Without groupBy (simple join — no aggregation):
The join table's properties are merged flat into properties.sjoin. Note that this produces multiple rows per root feature — one for each matched join feature.
{
"properties": {
"sjoin": { "name": "Bus Stop A", "line": "42" }
}
}With groupBy (aggregated join):
Results are nested by aggregate function name. Root features are deduplicated — one row per feature.
{
"properties": {
"sjoin": {
"count": { "incident_count": 7 },
"sum": { "incidents.severity": 23.5 },
"weighted": { "bus_accessibility": 0.034 }
}
}
}When normalize: true is set on a column, an additional key is added with a _norm suffix:
{
"properties": {
"sjoin": {
"count": {
"incident_count": 7,
"incident_count_norm": 0.63
}
}
}
}To access these values after retrieving a layer, use standard property access:
const geojson = await db.getLayer('buildings');
geojson.features.forEach((f) => {
const count = f.properties?.sjoin?.count?.incident_count;
const norm = f.properties?.sjoin?.count?.incident_count_norm;
});Build Heatmap
buildHeatmap creates a grid over the bounding box and aggregates values from a source table into each grid cell using a proximity-based spatial join (NEAR). The result is a grid layer table suitable for raster rendering.
await db.buildHeatmap({
tableJoinName: 'incidents',
outputTableName: 'heatmap',
nearDistance: 300,
grid: { rows: 20, columns: 20 },
groupBy: {
selectColumns: [
{
tableName: 'incidents',
column: 'severity',
aggregateFn: 'sum',
aggregateFnResultColumnName: 'total_severity',
},
],
},
});Key parameters:
| Parameter | Type | Description |
|---|---|---|
tableJoinName | string | Source table to aggregate (must have geometry). |
outputTableName | string | Name for the resulting grid table. |
nearDistance | number | Distance threshold in meters (assumes EPSG:3395). Each grid cell captures features within this radius. |
grid.rows | number | Number of rows in the grid. |
grid.columns | number | Number of columns in the grid. |
groupBy | object | Optional. Aggregation config — same selectColumns format as spatialJoin. Supports 'sum', 'avg', 'count', 'min', 'max'. |
If OSM data is loaded, the grid extent defaults to the OSM bounding box. The resulting table can be passed to autk-map as a raster layer.
Raw SQL
rawQuery executes arbitrary DuckDB SQL against your loaded tables. The workspace schema prefix is applied automatically.

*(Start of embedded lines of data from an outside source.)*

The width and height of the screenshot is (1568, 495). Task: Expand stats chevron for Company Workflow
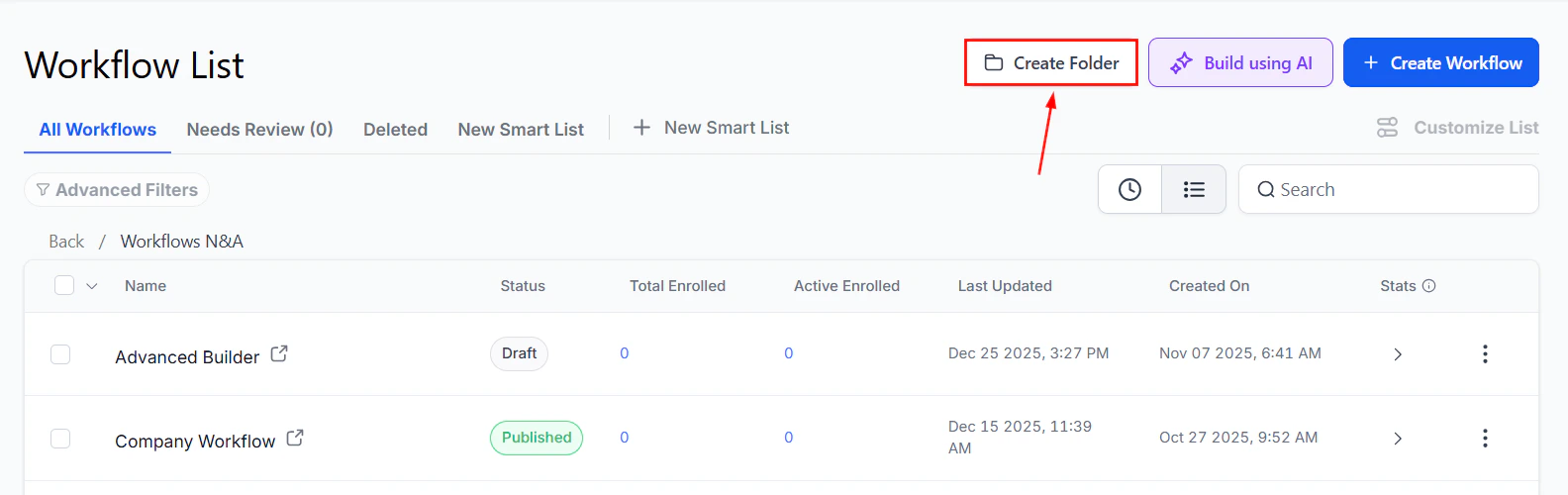click(x=1398, y=439)
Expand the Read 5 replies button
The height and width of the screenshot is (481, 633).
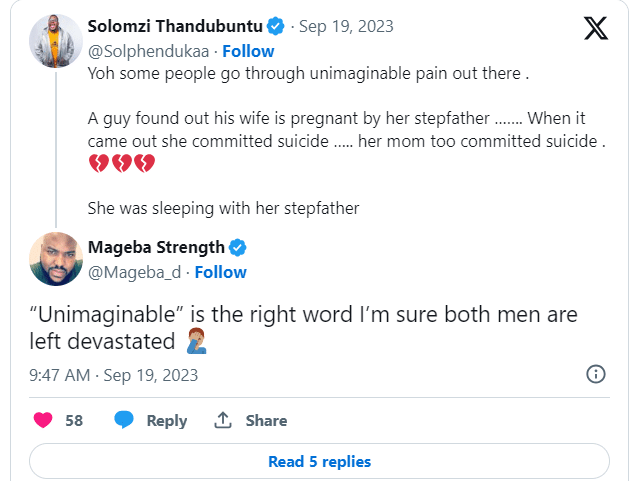coord(319,461)
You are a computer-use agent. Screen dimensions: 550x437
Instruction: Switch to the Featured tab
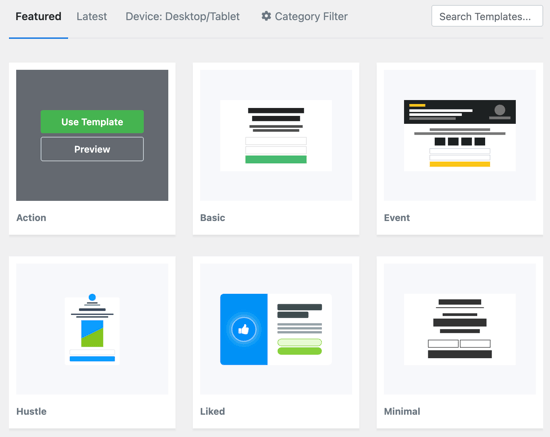point(39,16)

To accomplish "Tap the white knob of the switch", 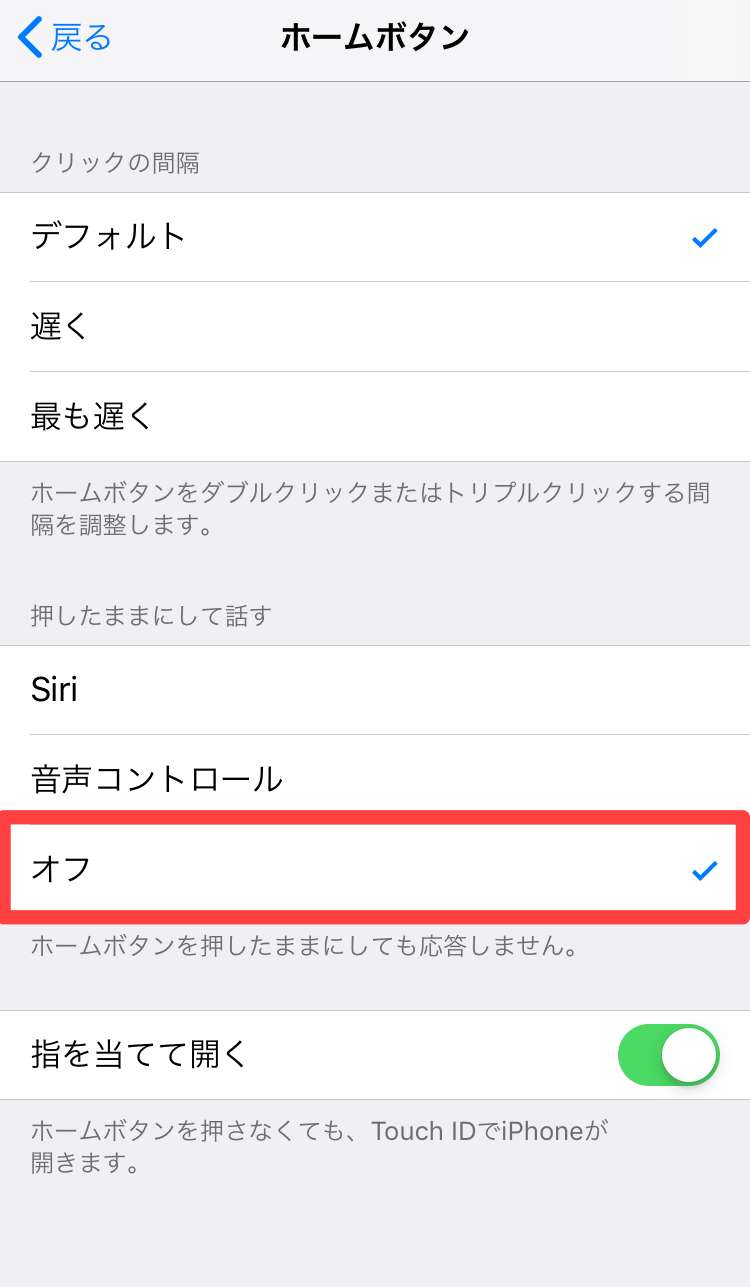I will tap(690, 1055).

// Return data as plain objects
const result = await db.rawQuery({
query: `SELECT name, area FROM neighborhoods WHERE area > 1000`,
output: { type: 'RETURN_OBJECT' },
});
// Or create a new table from the query result
await db.rawQuery({
query: `
CREATE TABLE summary AS
SELECT building_id, COUNT(*) AS floor_count
FROM buildings GROUP BY building_id
`,
output: {
type: 'CREATE_TABLE',
tableName: 'summary',
source: 'user', // metadata: table source
tableType: 'pointset', // metadata: table type
},
});Output options:
| Field | Type | Description |
|---|---|---|
type | 'CREATE_TABLE' | 'RETURN_OBJECT' | CREATE_TABLE registers the result as a named table; RETURN_OBJECT returns rows as plain objects. |
tableName | string | Required when type is 'CREATE_TABLE'. Name for the new table. |
source | 'csv' | 'osm' | 'geojson' | 'user' | Optional. Sets the table's source metadata when creating a table. |
tableType | LayerType | 'pointset' | Optional. Sets the table's type metadata (e.g. 'polygons', 'pointset'). |
DuckDB spatial functions
DuckDB's spatial extension is loaded automatically. You can use functions like ST_Intersects, ST_Area, ST_Distance directly in raw queries.